**PROBLEM STATEMENT:** Your output should be the lines from the start of the data through the line containing "Task: Click the eye icon in 手機簡訊 預覽 button", exactly and nothing more.

DATA EXTRACT section start

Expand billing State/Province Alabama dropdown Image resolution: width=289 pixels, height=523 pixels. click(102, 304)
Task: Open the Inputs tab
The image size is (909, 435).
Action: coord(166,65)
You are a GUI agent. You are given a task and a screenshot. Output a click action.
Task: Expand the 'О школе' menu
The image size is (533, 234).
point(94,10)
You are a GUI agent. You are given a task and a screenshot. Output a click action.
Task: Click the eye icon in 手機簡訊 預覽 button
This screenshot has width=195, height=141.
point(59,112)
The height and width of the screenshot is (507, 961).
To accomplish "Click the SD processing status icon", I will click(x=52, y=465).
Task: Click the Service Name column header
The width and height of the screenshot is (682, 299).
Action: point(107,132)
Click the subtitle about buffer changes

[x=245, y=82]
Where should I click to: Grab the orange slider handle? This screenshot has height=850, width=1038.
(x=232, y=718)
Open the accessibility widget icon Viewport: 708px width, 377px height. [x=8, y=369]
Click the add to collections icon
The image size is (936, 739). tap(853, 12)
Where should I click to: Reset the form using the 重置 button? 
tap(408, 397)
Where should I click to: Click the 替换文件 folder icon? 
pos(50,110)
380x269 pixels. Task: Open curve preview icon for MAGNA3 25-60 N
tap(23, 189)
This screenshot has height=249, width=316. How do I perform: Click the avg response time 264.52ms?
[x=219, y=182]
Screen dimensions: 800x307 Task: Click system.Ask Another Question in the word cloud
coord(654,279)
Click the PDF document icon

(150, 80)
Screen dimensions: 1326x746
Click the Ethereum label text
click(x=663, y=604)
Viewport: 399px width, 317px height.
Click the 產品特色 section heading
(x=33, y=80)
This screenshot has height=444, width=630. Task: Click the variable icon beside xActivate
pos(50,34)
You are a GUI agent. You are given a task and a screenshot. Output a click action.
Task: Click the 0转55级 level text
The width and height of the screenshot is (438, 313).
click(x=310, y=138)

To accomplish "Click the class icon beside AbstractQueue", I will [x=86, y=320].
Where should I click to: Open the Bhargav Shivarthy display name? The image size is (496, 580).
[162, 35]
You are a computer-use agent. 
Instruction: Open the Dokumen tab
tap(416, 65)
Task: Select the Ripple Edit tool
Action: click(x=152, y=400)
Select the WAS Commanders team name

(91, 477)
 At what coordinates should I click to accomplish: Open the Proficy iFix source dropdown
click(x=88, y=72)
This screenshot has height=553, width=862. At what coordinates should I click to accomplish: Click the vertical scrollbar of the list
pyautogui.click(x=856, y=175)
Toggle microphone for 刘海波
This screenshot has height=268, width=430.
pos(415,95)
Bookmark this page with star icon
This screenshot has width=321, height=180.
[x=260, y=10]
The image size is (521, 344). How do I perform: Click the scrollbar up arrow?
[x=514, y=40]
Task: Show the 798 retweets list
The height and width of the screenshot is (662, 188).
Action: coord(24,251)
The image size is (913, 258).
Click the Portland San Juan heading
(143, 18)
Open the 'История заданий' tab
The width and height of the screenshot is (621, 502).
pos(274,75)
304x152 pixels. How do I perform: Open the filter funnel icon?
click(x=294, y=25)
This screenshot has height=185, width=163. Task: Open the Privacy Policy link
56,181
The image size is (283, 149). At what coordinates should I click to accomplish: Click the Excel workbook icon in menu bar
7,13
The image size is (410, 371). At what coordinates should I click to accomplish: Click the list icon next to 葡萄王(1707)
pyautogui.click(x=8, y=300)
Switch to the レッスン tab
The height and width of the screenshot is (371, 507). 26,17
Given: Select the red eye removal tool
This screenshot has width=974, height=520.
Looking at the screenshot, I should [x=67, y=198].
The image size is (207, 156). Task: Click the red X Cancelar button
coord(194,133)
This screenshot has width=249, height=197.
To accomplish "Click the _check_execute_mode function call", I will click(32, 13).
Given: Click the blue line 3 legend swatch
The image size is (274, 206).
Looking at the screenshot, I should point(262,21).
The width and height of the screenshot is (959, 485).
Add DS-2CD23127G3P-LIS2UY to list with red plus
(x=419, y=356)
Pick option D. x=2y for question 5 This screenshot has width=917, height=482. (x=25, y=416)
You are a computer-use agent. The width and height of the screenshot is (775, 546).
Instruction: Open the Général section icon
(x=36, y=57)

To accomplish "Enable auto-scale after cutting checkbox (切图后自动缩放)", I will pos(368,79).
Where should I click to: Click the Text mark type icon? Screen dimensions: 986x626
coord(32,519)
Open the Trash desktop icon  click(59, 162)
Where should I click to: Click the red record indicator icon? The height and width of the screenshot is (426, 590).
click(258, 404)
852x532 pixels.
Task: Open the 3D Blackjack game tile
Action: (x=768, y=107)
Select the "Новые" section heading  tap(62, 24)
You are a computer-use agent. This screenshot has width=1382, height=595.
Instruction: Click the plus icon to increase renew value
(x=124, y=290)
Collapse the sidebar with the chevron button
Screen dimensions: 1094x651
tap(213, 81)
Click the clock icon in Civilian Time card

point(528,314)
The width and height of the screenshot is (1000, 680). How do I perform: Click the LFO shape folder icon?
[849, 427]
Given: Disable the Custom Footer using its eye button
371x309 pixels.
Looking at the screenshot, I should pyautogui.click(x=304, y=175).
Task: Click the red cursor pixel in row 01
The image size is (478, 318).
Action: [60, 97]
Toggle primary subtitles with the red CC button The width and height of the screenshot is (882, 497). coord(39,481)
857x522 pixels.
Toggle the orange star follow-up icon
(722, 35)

DATA EXTRACT section end

**RESPONSE TO THE EXERCISE:**
Expand billing State/Province Alabama dropdown Image resolution: width=289 pixels, height=523 pixels. click(102, 304)
Task: Open the Inputs tab
The image size is (909, 435).
Action: coord(166,65)
You are a GUI agent. You are given a task and a screenshot. Output a click action.
Task: Expand the 'О школе' menu
The image size is (533, 234).
point(94,10)
You are a GUI agent. You are given a task and a screenshot. Output a click action.
Task: Click the eye icon in 手機簡訊 預覽 button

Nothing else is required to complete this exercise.